ICANN just issued another update on the TAS system and gave out some numbers this time.

“”At the time we took the system offline, there were 1268 registered users and some 95,000 file attachments in the system.”

“Of these, there were approximately 455 instances where a file name and the associated user name might have been viewed by another applicant.”

“We are continuing to review system logs and packet-level traffic to confirm how many viewings actually did occur.”

“Our review has determined that approximately:

  • 105 applicants might have had file names and user names viewed by another applicant.
  • 50 applicants might have viewed file names and user names from one or more other applicants.”

“ICANN is in the process of notifying applicants whether they were affected by the software glitch that caused us to take the TLD Application System, or TAS, offline. As we announced earlier this week, we plan to complete this notification process on or before 8 May.”

“Work continues on enhancing system performance and testing the fix for the glitch.””We recognize and regret the inconvenience to applicants as they try to plan their schedules and resources in anticipation of TAS reopening. As we have previously announced, we will keep the system open for at least five business days to allow applicants to assure themselves that their applications remain as they intended.”
It will be interesting to see if it ever becomes public which applicants actually viewed other applicants information.


  1. 3D is my life says

    Umm, don’t they have some computers lying around somewhere that can review the logs and compile the results, should take about a minute or so. We’re talking about a relatively small data set here.

  2. John Berryhill says

    …but that data set defines inputs to a state machine with a large number of states.

    It’s like having the input sequence from an Xbox controller, and trying to fight out how many aliens someone killed in a game of Halo. You can’t tell that from the controller input sequence without simulating the game from it.

  3. 3d is my life says

    Forgive my ignorance, but can’t they just review the IP addresses that accessed the attachments and see if they match those logged in to the system as the applicant owner of those attachments.

  4. 123ABC says

    For $185K this is the service you get. You can get more competent processing from a $8 domain registrar.

  5. Street kid says

    Isn’t icann nearly about to tell announce who has applied for what. Does it really matter if a few knew slightly before the world because of this glitch. Not like passwords were corrupted?

  6. says

    “ICANN is in the process…”

    For those not familiar with the ICANN.GAME you have to watch numbers like 105 and 50 closely. You also have to look at the Pre-Determined result that the I*nsiders have arranged. You can then see clearly the Vector of where “the Process” is heading.

    Most people do not realize they are pawns being played. They think it is a level playing field. It never has been. Insiders are at meetings you never know about.

    It also helps to understand the “mentality” of The.Community. Your time and money is THEIR time and money to play as they like.

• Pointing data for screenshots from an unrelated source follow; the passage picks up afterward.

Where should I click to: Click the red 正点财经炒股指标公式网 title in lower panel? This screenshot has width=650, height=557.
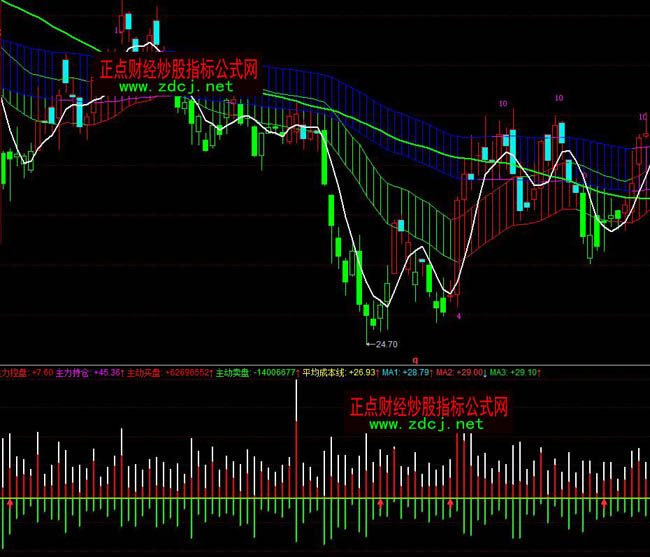(x=428, y=407)
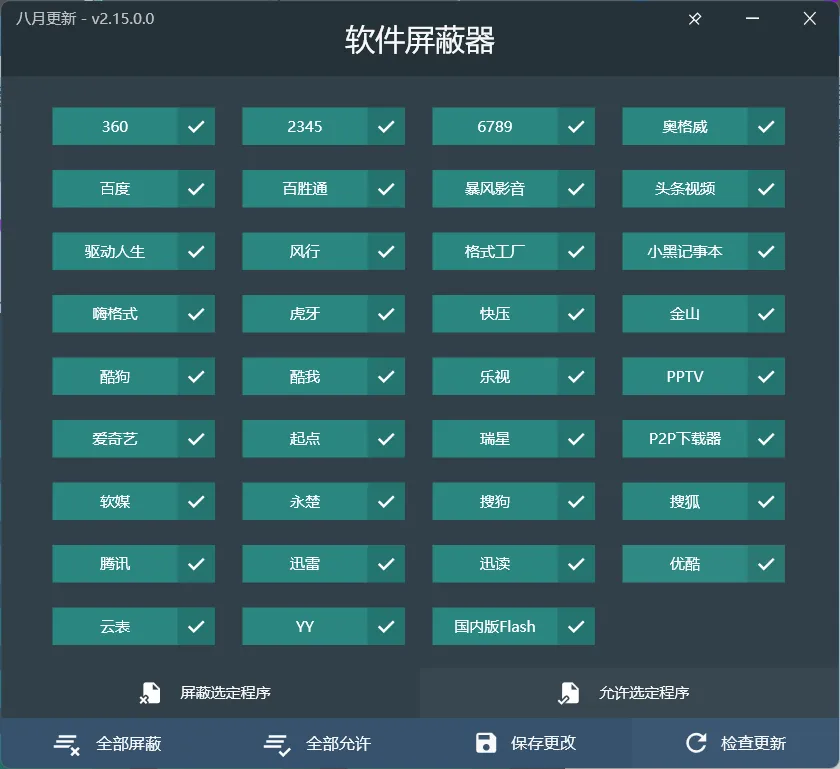840x769 pixels.
Task: Select the allow-list icon next to 全部允许
Action: [277, 744]
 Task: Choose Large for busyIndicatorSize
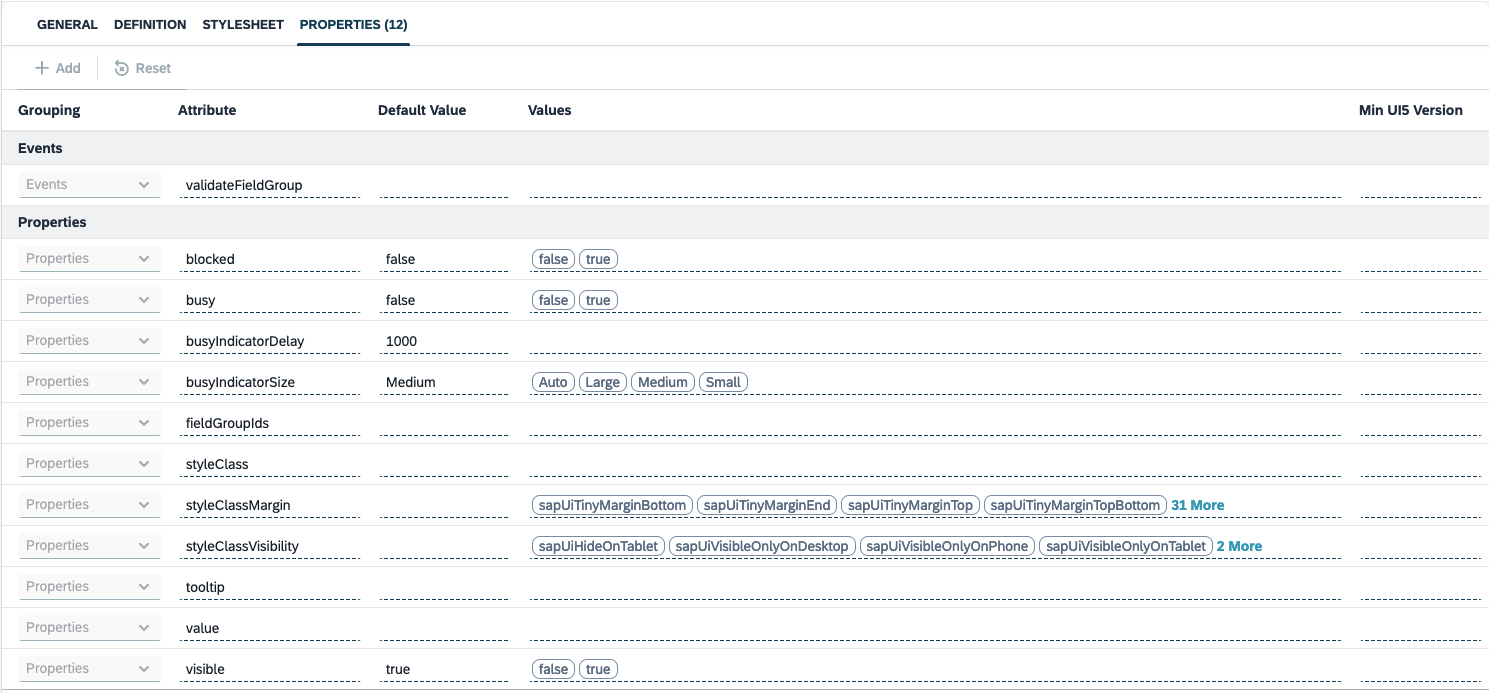point(603,381)
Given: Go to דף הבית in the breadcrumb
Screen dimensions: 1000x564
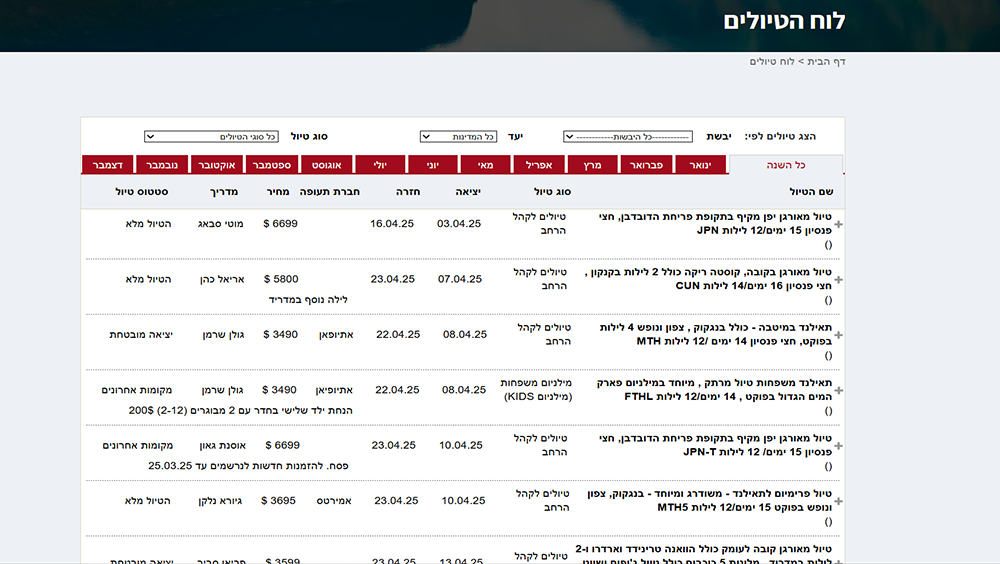Looking at the screenshot, I should [x=828, y=62].
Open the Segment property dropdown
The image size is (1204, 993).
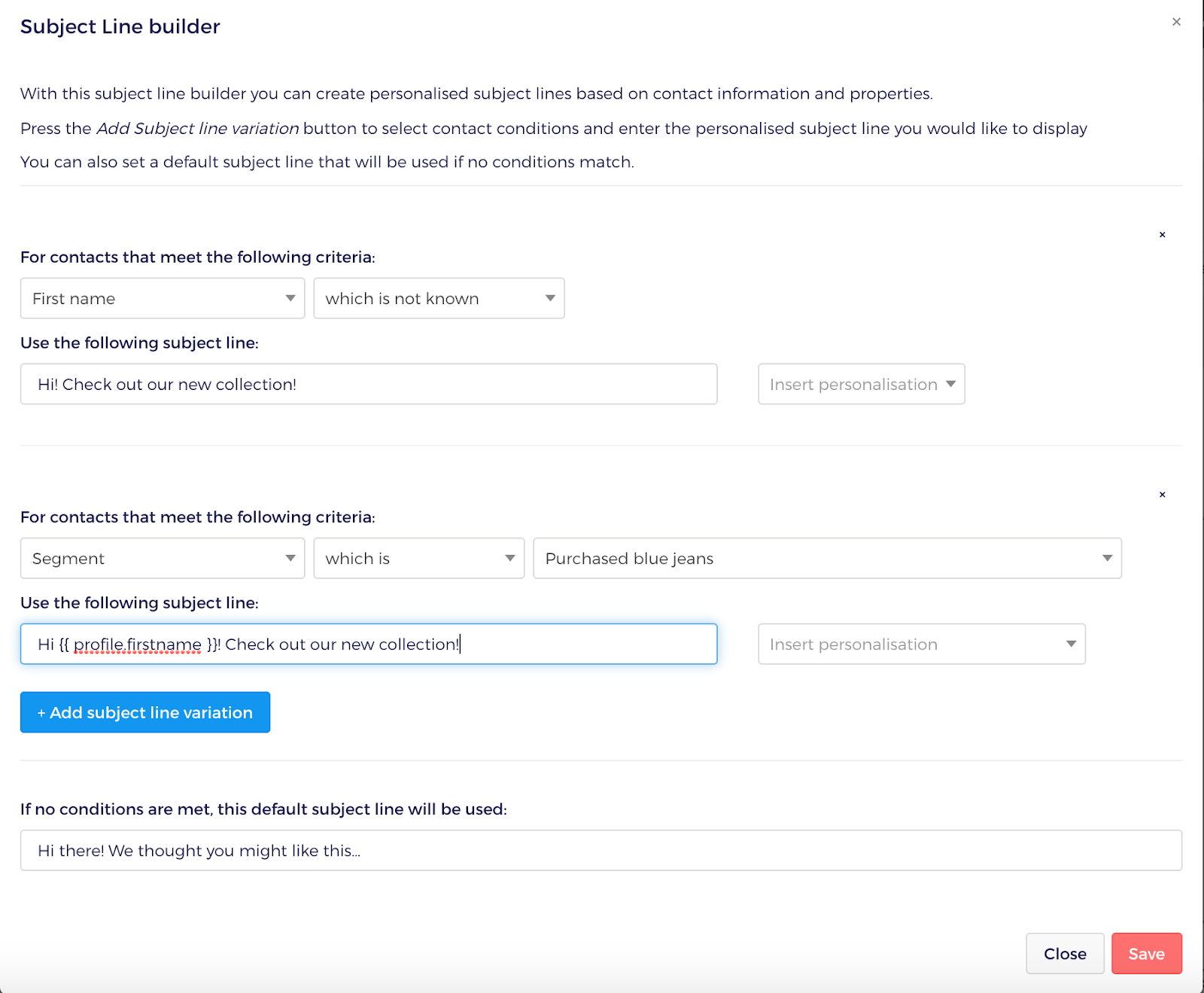pos(163,558)
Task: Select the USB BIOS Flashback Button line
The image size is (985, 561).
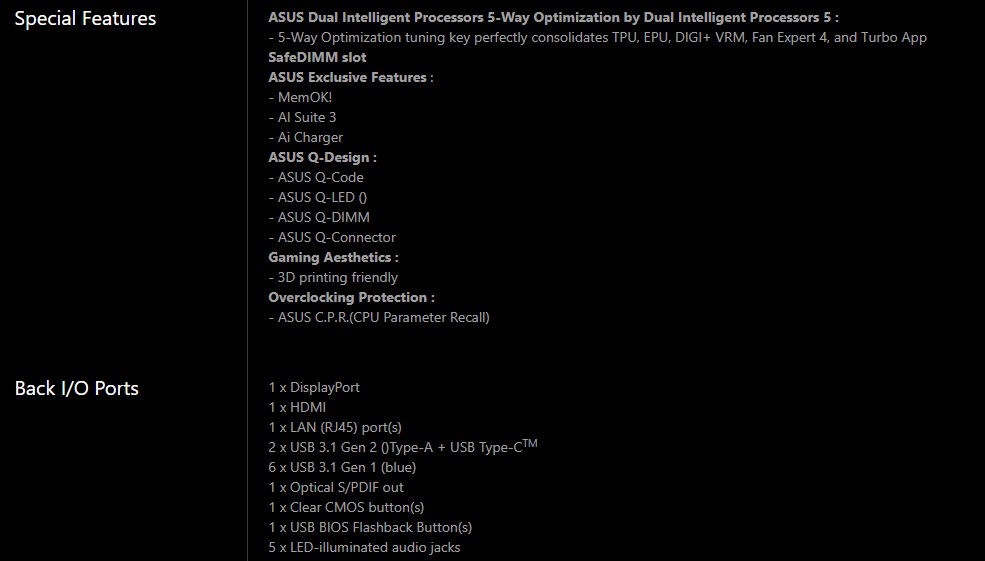Action: (x=370, y=527)
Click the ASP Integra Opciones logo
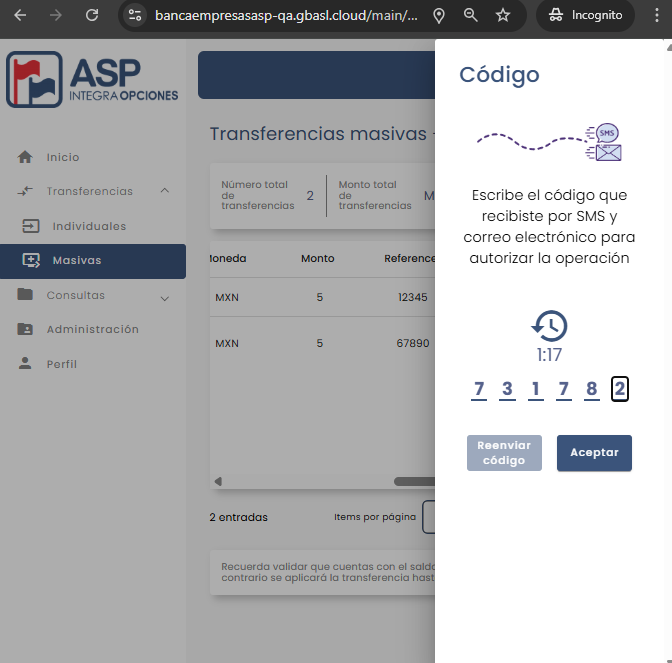 coord(93,80)
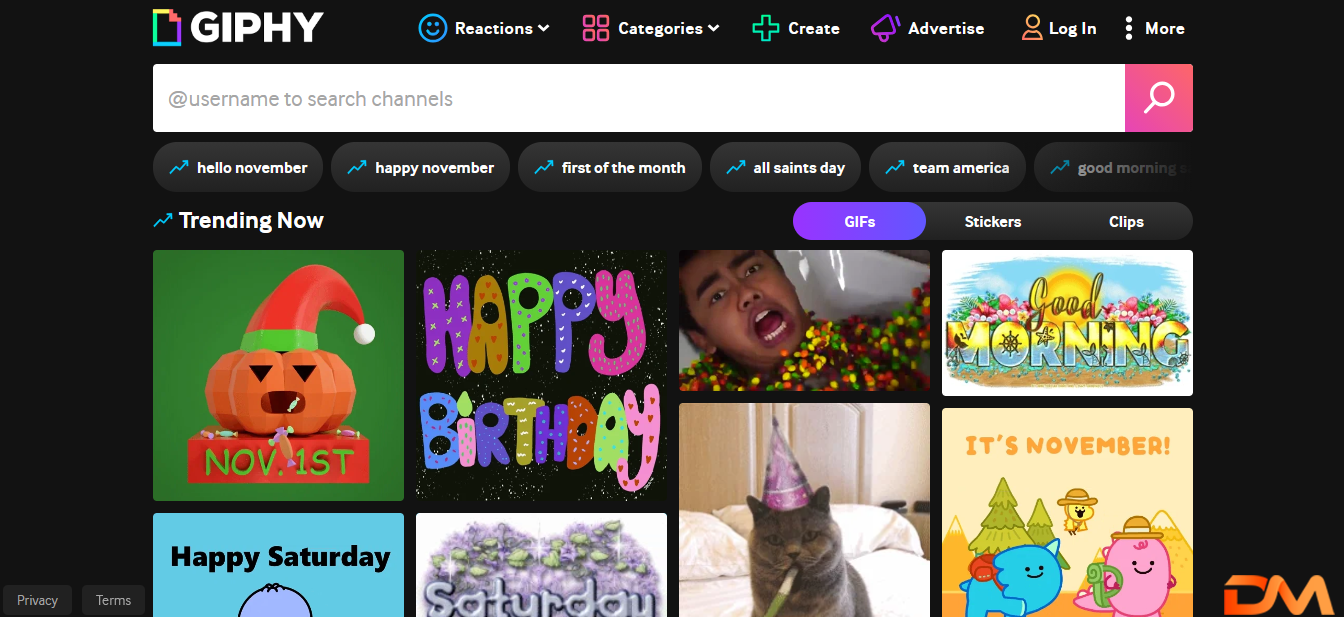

    At this point it should be obvious what is being “orchestrated” with the delayed TAS. Believe it or not, the people behind the scenes think they are brilliant coming up with cover stories that people believe, as a new SPIN is put on “the process”.

    HINT: Will gTLDs be disqualified because they were tainted? or better yet, will 105 gTLDs be marked as tainted and therefore Community gTLDs ?

  7. says

    US Congress Prepares to Derail ICANN

    Domainers now meeting with elected US officials

    The 300+ page Applicant Guide could be tossed in the trash in favor of a US NTIA DOJ FTC FCC run process. ICANN has turned a simple task into an absurd process that thrives on delays.

    Incumbent Registries based in the US may have to be called in to provide short-term stability and long-term migration plans, without ICANN.